The European Commission has approved the first-in-class PARP inhibitor for the maintenance treatment of adults with platinum-sensitive relapsed BRCA-mutated high-grade serous epithelial ovarian, fallopian tube, or primary peritoneal cancer, who are in complete response or partial response to platinum-based chemotherapy.
Up to 15% of women with ovarian cancer have a BRCA mutation, which is the most common cause of homologous repair deficiency. Lynparza works by exploiting tumour DNA repair pathway deficiencies to preferentially kill cancer cells.
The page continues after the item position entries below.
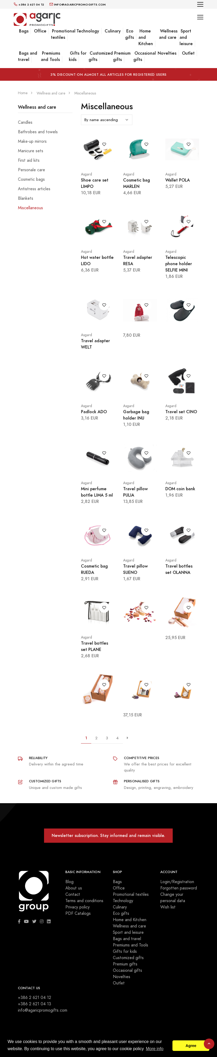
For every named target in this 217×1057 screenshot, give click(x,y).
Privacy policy (77, 907)
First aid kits (29, 160)
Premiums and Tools (50, 56)
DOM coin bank (180, 489)
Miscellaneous (30, 208)
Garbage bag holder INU (136, 415)
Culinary (113, 31)
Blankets (25, 198)
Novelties (167, 53)
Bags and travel (27, 56)
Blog (69, 882)
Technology (87, 31)
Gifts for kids (77, 56)
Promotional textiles (63, 34)
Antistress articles (34, 189)
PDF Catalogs (78, 913)
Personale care (31, 170)
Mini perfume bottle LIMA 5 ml (97, 492)
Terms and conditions (84, 901)
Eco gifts (129, 34)
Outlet (188, 53)
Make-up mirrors (32, 141)
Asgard (86, 174)
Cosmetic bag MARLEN (136, 183)
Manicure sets (30, 151)
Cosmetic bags (31, 179)
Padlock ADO (94, 412)
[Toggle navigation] (200, 4)
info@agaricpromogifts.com (42, 1010)
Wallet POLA (177, 180)
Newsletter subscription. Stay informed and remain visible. (108, 835)
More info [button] (154, 1048)
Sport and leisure (128, 932)
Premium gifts (122, 56)
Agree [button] (191, 1046)
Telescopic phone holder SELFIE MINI (178, 263)
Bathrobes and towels (38, 132)
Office (40, 31)
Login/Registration (177, 882)
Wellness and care (168, 34)
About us (73, 888)
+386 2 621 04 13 (34, 1004)
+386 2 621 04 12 (34, 998)
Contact (72, 894)
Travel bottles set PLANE (94, 646)
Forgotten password (178, 888)
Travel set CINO (181, 412)
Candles (25, 122)
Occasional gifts (144, 56)
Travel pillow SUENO (135, 569)
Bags (23, 31)
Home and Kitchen (129, 920)
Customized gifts (101, 56)
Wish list (168, 907)
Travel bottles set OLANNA (178, 569)
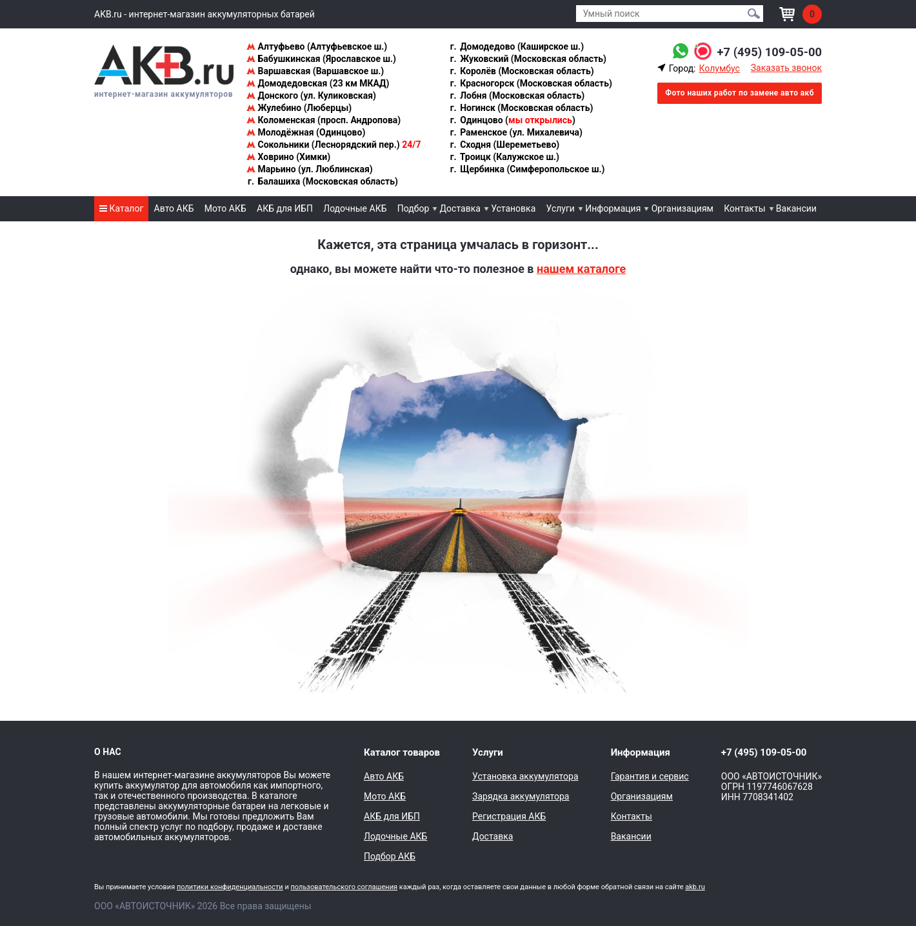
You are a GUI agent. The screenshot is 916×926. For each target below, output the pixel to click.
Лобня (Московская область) (517, 95)
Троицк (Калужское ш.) (504, 157)
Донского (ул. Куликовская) (311, 95)
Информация (613, 208)
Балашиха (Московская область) (322, 181)
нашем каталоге (581, 269)
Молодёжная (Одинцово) (305, 132)
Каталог (121, 208)
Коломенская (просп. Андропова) (323, 120)
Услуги (560, 208)
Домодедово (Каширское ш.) (516, 46)
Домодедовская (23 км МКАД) (317, 83)
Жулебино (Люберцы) (299, 108)
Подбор (413, 208)
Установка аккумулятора (525, 776)
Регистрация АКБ (509, 816)
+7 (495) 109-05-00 (765, 51)
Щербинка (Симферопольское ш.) (527, 169)
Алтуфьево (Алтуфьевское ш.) (316, 46)
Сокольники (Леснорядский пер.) (333, 144)
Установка (513, 208)
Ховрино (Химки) (288, 157)
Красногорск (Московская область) (530, 83)
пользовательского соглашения (343, 887)
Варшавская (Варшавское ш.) (315, 71)
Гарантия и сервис (650, 776)
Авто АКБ (174, 208)
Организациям (682, 208)
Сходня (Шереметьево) (504, 144)
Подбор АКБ (389, 856)
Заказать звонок (786, 68)
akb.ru (694, 887)
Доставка (460, 208)
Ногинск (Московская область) (521, 108)
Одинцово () (512, 120)
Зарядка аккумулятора (520, 796)
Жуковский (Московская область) (527, 59)
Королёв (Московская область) (521, 71)
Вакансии (796, 208)
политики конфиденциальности (230, 887)
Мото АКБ (225, 208)
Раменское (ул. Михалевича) (515, 132)
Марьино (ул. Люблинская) (309, 169)
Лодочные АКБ (354, 208)
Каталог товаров (402, 752)
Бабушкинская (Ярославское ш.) (321, 59)
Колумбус (719, 68)
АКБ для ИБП (285, 208)
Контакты (744, 208)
EC clearance was based on Phase II data showing that maintenance therapy with the drug significantly prolonged progression free survival compared with placebo (11.2 months vs 4.3 months). On the safety side, the most common adverse events associated with the therapy were considered generally mild to moderate and included nausea, vomiting, fatigue and anaemia.
Welcoming its approval, John Green, Senior Lecturer, Institute of Translational Medicine, University of Liverpool and Chair of the European Network of Gynaecological Cancer Advocacy Groups, said women with a BRCA mutation “are especially at risk and there has been a significant need for new treatment options with novel modes of action”, and noted that “the development of a targeted treatment like Lynparza is an excellent example of pioneering research being translated into a treatment that has the potential to transform the lives of patients”.
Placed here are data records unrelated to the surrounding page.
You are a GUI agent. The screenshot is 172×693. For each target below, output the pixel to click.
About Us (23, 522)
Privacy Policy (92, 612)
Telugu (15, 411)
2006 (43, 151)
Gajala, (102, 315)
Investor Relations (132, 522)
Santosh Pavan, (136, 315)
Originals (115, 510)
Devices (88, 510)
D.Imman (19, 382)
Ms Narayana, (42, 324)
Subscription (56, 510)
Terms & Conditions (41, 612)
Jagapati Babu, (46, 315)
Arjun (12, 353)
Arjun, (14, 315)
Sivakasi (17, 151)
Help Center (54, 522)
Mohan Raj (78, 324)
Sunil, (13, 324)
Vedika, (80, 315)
Meanwhile, staying with ovarian cancer, it also emerged this week that research has discovered a genetic fault that plays a key role in the development of high-grade serous ovarian cancer.
The Cancer Research UK study, published in Genome Biology, found that the gene PTEN - which helps prevent rapid cell replication - is lost in ovarian cancer cells, leading scientists to believe that its absence could trigger aggressive forms of the disease.